SV Germania Ilmenau – FSV Wacker 03 Gotha 1:2 (1:2)

Nach einer Reihe von Ilmenauer Siegen gegen den langjährigen Freundschaftsspiel­part­ner Wacker Gotha hatten dieses Mal die Gäste die Nase vorn. Sie waren nur mit elf Spielern im Hammergrund angereist, spielten aber den besseren Fußball und gewan­nen verdient. Es war vor allem deren Angreifer Alex Zeh, der mehrfach der Germania-Abwehr Schwierigkeiten bereitete und auch für die beiden Treffer der Gäste sorgte. Die Gastgeber hatten vorwiegend in der zweiten Halbzeit Feldvorteile. Ihnen unterliefen Abspielfehler, sie ließen Gelegenheiten aus und ihr Treffer zum 1:2 resultierte aus einem Eigentor der Gothaer. Sie waren dazu noch glücklos, denn der Ball wurde zwei­mal von der Querlatte des Gästetores aufgehalten. Da war schon Keeper Thomas Kuntz­mann geschlagen. Das Spiel lief zu Beginn in ausgeglichenen Bahnen.  Die ersten Gelegenheiten ergaben sich für die Ilmenauer. Nach Jens Morgenroths Schuss, den Kuntzmann zur Seite lenkte, konnte Olaf Krug den Ball freistehend nicht im Tor unter­bringen. Nach Christian Müllers Flanke kam der von Frank Weißenborn frei vor dem Tor abgeschossene Ball zu schwach, um Kuntzmann zu gefährden. Dann kamen die Gäste. Zunächst konnte Ilme­naus Torwart Thomas Lange den Ball von Zeh, der über links auf ihn zukam, noch zur Ecke ablenken. Wenig später musste er aber einen von jenem getretenen Freistoßball, der noch abgefälscht wurde, zum 0:1passieren lassen. Schon eine Minute später er­höh­te Zeh auf 0:2. Er nutze einen Steilpass und hob den Ball über Lange ins Tor. Der An­schlusstreffer ging auf das Konto der Gäste. Ricardo Bischof zog von links den Ball scharf vor das Gothaer Tor und Rene Wolter fälschte den Ball ins eigene Gehäuse ab. Die zweite Halbzeit ging klar an die Heimmannschaft, wäh­rend sich die Gothaer auf das Konterspiel orientierten und sich damit weitere Möglich­keiten schufen. Die größeren ergaben sich aber für Germania. Vor allem war Weißen­born vom Glück verlassen. Zweimal köpfte er den Ball an die Querstange und dann sprang der Ball ihm, fünf Meter vor dem Tor stehend, an das Knie und dem Torwart in die Hände. Die abschließenden Bemühungen der Gastgeber waren nicht vom Erfolg gekrönt. Ihr Spiel war zu durchsichtig. Der Gothaer Sieg war verdient.

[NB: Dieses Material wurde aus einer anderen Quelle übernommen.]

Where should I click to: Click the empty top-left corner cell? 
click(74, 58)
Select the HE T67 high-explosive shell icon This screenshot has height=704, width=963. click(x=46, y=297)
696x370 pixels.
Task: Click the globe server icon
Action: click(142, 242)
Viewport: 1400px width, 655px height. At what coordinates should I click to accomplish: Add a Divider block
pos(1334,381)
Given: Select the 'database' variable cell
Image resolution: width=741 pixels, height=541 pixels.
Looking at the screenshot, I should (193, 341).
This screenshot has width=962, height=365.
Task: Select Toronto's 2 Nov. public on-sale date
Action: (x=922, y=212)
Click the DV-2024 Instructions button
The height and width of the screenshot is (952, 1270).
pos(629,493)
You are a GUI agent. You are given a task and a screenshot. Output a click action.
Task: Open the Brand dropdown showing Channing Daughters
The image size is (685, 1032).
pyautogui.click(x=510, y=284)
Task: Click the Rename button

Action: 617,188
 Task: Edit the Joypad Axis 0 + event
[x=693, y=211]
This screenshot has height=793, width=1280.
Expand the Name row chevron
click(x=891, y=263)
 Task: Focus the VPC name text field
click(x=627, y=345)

Germania: Lange, Heinze, Morgenroth, Stauch, Bischof, Zöllner, Voigt, Wedekind, Weißenborn, Krug, Müller – F. Lessau, H. Lessau, Kobe.

Wacker 03: Kuntzmann, Haas, Hübschmann, Darr, Gräfenhain, Krüger, Zeh, Wagner, Löwe, Stockmann, Walter.

Schieri: Detlef Schwabe, Ilmenau

Tore: 0:1/0:2 Zeh (25./26.), 1:2 Walter (35. Eigentor).